“The first duty of Government is the defence of the realm”, reads the Armed Forces Covenant, which may go some way to explain the Tory revolt brewing over Prime Minister David Cameron’s refusal to guarantee defence spending.
The contention is over the arbitrary two percent figure required as a membership requirement for the North Atlantic Treaty Organisation (NATO), a commitment that Cameron only made, and chided others for failing to meet, last year at the NATO summit in Wales. The vanguard of Tory rebels concerned with the defence of the realm is led by retired colonel and member of parliament for safe seat Beckenham, ‘Bob’ Stewart DSO, who has been conducting harrying raids on newspaper and television studios of late to get his message across.
Minded to tend his own resignation over the parlous state of the national defence, Stewart is concerned the fumings of one vocal back bencher will not be enough to catch the attentions of the largely non-service front bench, and he has so called on the top brass to go.
Encouraging the chiefs of staff committee – the body made up of the head of the armed forces, and the heads of the Navy, Army, and Royal Air Force to fall on their swords Stewart said: “Would it not be a seriously good signal if some of the people in uniform were to take their responsibilities towards some of their respective services more properly, and offer their resignation. the public would take notice.
“They should actually put their responsible to their people they command as their priority, rather than getting another star”.
The malcontents led by Colonel Stewart are now threatening a rebellion at next week’s commons defence debate. If they succeed in forcing a vote on the matter, it could create a split in the government, between the traditional Conservative party who see the importance of defending the nation, and the modernisers.

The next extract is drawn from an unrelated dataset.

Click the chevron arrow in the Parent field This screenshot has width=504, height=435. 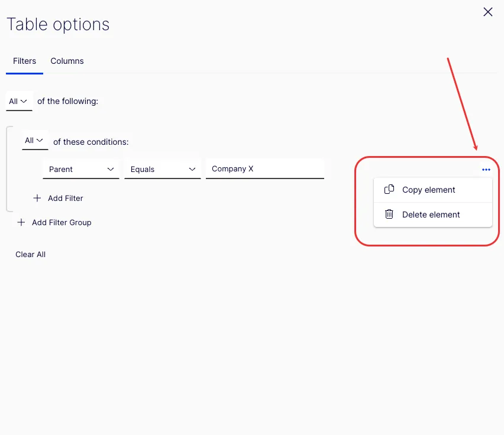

The Daily Mail reports the remarks of Sir Gerald Howarth, Conservative MP for Army garrison town Aldershot, who said of Cameron’s refusal to promise a sustainment of defence spending levels, which are lower now than even the 1930s: “But what they have to understand is that defence is part of the DNA of the Conservative Party. And that’s true even in constituencies which don’t have a garrison.
“And if people around the country do not see that is the case they will ask themselves what is the Conservative Party for?
“We are following through a Lib Dem promise to spend 0.7 per cent on aid but we won’t commit to defence spending. People are asking is this the right order of priorities?”